A complete answer includes every line below with the word "sidebar".

(Information given)
▬▬▬

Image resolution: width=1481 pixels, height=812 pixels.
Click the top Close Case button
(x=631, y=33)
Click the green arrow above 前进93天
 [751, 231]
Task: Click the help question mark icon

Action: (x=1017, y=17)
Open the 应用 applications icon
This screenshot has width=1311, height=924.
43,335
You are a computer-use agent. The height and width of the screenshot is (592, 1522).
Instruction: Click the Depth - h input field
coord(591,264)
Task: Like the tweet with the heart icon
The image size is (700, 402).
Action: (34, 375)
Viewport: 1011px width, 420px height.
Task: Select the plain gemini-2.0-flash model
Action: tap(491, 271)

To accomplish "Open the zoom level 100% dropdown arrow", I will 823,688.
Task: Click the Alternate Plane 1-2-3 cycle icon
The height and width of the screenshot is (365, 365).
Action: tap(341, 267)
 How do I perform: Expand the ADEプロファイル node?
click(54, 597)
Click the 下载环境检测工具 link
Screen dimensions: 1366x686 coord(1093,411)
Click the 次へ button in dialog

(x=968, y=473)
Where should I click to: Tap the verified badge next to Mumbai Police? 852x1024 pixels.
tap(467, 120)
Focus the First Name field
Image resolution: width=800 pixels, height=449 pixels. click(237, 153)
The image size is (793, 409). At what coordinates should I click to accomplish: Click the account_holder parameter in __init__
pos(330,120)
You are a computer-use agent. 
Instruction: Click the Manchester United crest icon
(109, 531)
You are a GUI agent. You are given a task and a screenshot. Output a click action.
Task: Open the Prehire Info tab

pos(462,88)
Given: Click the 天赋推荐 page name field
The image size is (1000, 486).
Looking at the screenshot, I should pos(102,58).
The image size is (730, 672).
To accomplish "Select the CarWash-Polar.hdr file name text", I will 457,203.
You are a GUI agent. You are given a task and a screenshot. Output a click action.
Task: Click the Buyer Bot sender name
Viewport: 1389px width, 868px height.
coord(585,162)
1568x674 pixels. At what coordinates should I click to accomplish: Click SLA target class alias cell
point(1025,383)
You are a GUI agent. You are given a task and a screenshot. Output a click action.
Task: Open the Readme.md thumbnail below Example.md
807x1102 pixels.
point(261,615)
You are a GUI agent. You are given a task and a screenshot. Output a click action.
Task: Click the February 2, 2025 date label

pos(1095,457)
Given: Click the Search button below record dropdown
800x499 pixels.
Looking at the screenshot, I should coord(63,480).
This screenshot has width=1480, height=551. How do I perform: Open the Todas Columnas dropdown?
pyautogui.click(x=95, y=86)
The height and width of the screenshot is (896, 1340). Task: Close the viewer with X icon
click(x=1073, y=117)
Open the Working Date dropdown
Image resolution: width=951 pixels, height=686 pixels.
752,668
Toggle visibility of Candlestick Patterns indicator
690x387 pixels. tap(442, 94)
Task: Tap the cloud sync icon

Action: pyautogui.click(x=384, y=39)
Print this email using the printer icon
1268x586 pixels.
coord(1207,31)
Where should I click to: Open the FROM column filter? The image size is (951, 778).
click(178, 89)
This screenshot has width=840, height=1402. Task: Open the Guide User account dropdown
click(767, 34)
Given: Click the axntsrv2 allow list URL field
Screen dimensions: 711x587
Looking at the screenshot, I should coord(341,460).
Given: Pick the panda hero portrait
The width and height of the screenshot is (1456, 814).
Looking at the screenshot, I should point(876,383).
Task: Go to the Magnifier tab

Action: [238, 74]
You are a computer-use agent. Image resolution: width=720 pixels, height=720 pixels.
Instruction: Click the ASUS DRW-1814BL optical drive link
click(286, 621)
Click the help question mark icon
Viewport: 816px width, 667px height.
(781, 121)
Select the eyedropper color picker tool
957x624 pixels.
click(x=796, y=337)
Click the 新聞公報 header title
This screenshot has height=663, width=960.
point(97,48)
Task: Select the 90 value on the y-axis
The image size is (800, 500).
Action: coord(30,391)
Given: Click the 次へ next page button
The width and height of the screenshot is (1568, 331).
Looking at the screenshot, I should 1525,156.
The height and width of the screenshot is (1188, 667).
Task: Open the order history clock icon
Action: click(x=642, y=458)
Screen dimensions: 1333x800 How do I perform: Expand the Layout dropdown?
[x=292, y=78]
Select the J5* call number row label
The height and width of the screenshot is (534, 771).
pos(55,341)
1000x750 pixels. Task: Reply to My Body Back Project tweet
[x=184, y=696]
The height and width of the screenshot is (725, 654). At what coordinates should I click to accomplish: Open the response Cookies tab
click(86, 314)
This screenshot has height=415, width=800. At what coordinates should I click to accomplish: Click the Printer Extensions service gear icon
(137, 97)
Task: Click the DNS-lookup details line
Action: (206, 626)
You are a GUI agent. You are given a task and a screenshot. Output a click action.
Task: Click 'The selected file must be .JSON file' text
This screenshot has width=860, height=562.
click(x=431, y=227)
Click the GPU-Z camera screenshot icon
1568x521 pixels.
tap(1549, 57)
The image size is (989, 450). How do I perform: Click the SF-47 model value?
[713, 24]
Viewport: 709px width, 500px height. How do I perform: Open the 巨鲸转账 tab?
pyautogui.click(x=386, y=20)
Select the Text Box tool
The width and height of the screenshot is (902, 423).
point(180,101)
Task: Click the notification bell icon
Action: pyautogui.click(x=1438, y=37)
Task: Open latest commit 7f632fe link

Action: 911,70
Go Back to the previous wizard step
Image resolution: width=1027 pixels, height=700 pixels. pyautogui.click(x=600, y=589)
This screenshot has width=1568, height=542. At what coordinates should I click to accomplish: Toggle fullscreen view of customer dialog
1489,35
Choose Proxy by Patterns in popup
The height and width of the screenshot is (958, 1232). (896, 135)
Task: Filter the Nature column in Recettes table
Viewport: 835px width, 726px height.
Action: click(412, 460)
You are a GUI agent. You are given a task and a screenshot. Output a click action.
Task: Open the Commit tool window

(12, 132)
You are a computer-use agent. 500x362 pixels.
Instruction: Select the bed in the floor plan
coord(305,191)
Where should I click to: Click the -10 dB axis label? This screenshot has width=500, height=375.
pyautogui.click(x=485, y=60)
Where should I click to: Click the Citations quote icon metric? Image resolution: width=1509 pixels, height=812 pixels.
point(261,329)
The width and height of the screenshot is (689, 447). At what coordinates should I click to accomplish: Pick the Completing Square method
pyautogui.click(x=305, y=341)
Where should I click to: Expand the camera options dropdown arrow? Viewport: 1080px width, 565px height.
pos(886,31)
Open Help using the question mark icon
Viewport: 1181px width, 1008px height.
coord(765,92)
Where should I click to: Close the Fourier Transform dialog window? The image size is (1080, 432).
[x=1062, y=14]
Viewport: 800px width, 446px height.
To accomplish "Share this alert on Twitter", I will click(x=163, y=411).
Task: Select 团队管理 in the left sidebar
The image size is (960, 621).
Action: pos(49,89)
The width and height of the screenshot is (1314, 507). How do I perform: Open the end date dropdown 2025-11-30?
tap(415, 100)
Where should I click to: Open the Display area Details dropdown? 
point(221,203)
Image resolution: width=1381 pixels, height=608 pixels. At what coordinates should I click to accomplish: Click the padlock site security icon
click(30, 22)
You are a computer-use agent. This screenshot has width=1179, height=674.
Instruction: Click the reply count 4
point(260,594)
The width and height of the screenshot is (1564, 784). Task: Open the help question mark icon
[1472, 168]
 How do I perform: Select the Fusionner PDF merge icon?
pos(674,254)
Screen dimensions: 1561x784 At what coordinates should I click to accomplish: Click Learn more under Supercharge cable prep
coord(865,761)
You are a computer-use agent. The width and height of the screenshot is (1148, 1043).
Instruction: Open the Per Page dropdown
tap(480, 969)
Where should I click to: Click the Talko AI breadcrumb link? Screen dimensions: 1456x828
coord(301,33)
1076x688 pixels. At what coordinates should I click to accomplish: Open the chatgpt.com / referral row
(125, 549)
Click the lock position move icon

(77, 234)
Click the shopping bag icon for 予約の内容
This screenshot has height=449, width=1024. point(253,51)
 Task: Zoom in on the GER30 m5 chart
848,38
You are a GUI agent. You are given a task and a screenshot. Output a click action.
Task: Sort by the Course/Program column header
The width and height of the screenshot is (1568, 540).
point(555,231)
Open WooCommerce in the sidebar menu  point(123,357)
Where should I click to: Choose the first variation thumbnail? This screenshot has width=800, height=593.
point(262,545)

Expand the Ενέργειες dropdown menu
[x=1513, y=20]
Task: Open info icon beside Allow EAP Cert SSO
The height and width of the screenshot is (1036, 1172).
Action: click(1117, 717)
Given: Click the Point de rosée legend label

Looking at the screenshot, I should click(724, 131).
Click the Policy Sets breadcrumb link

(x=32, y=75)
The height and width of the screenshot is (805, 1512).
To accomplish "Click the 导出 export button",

▬▬▬

(Problem solution)
Task: Select 团队管理 in the left sidebar
Open WooCommerce in the sidebar menu  point(123,357)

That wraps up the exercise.